It doesn’t help that the entire premise of the show is based around the idea that its main cast of female characters are only important because of what their husbands do. It’s a sign of the times the show takes place in, but it doesn’t feel self-aware of its modern audience the way dramas like Mad Men did when tackling taboo topics like feminism and homophobia.
Still, easily the show’s most sinful act is in its utter lack of tension and drama, especially when surrounding such momentous points in history. When the Life writer promises to dig into each family and weed out every skeleton, the women meet his gaze with steely smiles. “We’ve got nothing to hide,” one of them says. The show wants to build scandals around the hidden secrets of each woman but since we barely have time to know them, especially in the pilot, nothing teased about any of them makes you care to learn more.
It shows occasional promise in individual character moments, especially during a quiet moment after Rene Carpenter (Yvonne Strahovski) confronts a nosy reporter hassling Annie Glenn (Azure Parsons), but the big picture of the show is distressingly out of focus. In fact, maybe the strongest aspect of the pilot is Azure Parsons’ Annie, a character who isn’t bound by the writers’ lame dialogue due to an interesting character-defining twist, and who subsequently comes out on top as both the show’s most intriguing character and its most likeable. A false compliment, perhaps, to tout a show’s lone mute as its shining star, but in this gaggle of overwrought exposition, Annie’s silence speaks volumes.
But she isn’t enough to save an entire series. The whole first few hours fall so flat: its dialogue too tepid, its score too earnest, and its characters with no interesting or believable edge. It’s easy to want to back a show with such a boldfaced message of our need to look to the stars – there have been two tent-pole films in the past year about just that – but that’s the only modern emotional connection the show makes, and even then it’s tenuous.

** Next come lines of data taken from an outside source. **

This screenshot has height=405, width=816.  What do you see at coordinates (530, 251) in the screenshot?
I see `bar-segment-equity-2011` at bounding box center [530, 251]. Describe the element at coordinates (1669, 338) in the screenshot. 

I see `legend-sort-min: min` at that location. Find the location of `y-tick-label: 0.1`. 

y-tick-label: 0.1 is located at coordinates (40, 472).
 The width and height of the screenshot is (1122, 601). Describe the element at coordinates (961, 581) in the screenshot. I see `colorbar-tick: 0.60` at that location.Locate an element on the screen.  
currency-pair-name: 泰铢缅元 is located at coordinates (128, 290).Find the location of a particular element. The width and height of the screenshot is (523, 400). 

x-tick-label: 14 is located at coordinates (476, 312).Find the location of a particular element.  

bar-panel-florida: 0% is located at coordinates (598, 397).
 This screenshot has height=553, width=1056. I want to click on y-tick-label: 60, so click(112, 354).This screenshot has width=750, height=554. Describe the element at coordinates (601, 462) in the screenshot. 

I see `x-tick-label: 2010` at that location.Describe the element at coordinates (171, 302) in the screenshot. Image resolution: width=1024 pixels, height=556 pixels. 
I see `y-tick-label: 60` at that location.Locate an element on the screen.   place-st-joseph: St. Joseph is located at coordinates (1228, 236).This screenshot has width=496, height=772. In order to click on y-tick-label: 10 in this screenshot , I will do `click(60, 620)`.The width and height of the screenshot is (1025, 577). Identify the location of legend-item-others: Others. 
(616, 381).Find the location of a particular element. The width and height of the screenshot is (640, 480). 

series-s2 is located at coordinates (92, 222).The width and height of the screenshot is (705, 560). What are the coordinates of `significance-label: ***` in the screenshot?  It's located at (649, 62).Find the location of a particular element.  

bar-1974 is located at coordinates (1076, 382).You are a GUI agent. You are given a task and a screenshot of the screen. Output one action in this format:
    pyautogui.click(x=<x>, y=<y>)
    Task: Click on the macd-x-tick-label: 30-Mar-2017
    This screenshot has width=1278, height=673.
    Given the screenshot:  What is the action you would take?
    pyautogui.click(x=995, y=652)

For such grand, universally important consequences, the first three hours of The Astronaut Wives Club feel like disconcertingly low stakes television. It’s got high hopes in its era-relevant setting, but all of the problems swirling around the opening hours drastically rob it of any Mad Men comparisons that the show so obviously wants plastered on the back of a DVD cover. The occasional reminder that all of this really happened will cause a slight uptick in appreciation of both the men and women the show is based on, but it’s only occasional. The rest of the time you’ll be wondering how something so cosmically awesome as the real-life events the show was inspired by could be translated into something as unimaginative as this.
Disappointing
The Astronaut Wives Club is a black hole of monotonous characters and stale writing and does absolutely nothing to represent the teetering excitement and dread that the show's true-life events caused across the world.